** Stored data **
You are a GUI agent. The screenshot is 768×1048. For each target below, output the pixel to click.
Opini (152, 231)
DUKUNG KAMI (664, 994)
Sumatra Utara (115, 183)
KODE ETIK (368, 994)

** Problem description **
Could you retype every line of the data exactly?

** Response to the exercise **
You are a GUI agent. The screenshot is 768×1048. For each target below, output the pixel to click.
Opini (152, 231)
DUKUNG KAMI (664, 994)
Sumatra Utara (115, 183)
KODE ETIK (368, 994)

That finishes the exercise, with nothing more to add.